Harry at Little Geneva has been blogging about me again. (Do a Google search. I'm not linking to it.) Well, it's more throwing links around in a derogatory manner than any serious discussion of anything in my post, but that's standard procedure over there. I even responded in a comment, only to receive insults in response (oh, and what seems to be an admission that he refuses to handle the level of argumentation required to engage in reasoned discussion). It's kind of sad that Harry should have such a huge following at a blog that promotes such a reprehensible view as what he calls Kinism, which is really just racism, despite all his insistence to the contrary. Just read some of his statements all over his main page about the moral character of various ethnic groups. Whenever he links to me, I get a flurry of hits, with no one either at my end or in the comments of his post actually interacting in an intelligent way with anything I said. For a while Little Geneva was near the top of the Blogdom of God simply because so many Christian blogs link to it, until Adrian Warnock noticed it and decided that there should be limits on what sort of blog can be in the Blogdom. [I'm not sure if this is the best place to put this, but I noticed after I wrote most of this post that someone unrelatedly found my blog last night by searching for badlands little geneva. This search was performed on a computer on the network. I'm not sure what to think of that.]
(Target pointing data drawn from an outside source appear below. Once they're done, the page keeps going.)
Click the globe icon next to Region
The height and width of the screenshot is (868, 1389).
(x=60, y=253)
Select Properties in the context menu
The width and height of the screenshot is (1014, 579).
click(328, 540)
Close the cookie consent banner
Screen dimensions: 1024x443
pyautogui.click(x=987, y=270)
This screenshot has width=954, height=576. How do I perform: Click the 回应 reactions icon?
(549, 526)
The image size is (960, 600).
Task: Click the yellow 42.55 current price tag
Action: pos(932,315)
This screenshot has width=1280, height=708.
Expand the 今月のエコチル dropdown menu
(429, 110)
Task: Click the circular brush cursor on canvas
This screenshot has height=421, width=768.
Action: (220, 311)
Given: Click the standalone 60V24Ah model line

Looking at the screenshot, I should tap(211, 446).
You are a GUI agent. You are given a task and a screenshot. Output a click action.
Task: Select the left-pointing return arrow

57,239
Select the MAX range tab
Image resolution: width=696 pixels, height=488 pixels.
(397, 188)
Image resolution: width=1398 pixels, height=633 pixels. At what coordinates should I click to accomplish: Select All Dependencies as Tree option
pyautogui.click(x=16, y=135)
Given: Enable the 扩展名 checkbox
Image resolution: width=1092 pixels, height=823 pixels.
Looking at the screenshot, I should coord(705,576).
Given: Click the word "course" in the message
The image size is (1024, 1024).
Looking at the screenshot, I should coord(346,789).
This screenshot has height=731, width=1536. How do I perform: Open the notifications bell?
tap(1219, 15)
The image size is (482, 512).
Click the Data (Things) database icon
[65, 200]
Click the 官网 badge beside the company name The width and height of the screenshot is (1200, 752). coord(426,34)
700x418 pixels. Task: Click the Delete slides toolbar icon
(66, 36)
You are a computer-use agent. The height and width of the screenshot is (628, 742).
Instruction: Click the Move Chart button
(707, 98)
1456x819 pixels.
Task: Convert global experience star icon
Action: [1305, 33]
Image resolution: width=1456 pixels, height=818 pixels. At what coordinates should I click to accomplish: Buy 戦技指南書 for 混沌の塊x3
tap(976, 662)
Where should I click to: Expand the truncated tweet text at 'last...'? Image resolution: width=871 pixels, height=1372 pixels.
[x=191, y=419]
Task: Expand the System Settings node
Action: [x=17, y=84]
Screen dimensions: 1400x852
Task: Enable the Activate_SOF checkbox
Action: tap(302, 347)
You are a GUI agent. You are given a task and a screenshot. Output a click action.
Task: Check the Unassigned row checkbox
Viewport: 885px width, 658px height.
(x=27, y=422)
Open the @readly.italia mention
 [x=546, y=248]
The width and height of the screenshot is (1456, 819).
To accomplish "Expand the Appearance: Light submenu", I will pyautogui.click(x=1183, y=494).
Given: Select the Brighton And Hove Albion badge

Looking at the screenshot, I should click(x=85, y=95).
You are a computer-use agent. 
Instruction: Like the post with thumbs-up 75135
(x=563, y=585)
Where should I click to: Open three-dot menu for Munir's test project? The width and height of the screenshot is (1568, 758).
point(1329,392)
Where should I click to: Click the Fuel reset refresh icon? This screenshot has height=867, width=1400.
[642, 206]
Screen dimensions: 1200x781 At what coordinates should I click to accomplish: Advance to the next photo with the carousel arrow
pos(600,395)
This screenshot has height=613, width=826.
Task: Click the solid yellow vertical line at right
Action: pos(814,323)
But occasionally I'll see an interesting argument at Little Geneva. I noticed one yesterday in a different post lower on the page (Feb 2). He notices that many of the people who promote miscegenation (which for Harry doesn't really mean promoting it as better than anything else but simply means acknowledging that there's nothing wrong with it) will point to Gal 3:28, where Paul says that the divisions of Jew, Greek, male, female, slave, and free are broken down in Christ. Harry notes that many conservatives will insist that this doesn't mean the male-female distinction is completely broken down to the point of irrelevance. Paul was simply saying that in Christ all have the same access to salvation. It doesn't mean men and women have to be treated as if they are the same gender or as if they have no gender. I agree in large measure with all that, so it's interesting to see what Harry then concludes. He says someone who says that then has no right to use Gal 3:28 as a basis for thinking there are no morally relevant race distinctions because it mentions the Jew-Greek barrier broken down in Christ. Now I think this is a very interesting argument, even if it ultimately misunderstands what Paul is saying (and what those who think there's nothing wrong with miscegenation are saying), so I wanted to record my thoughts on the matter.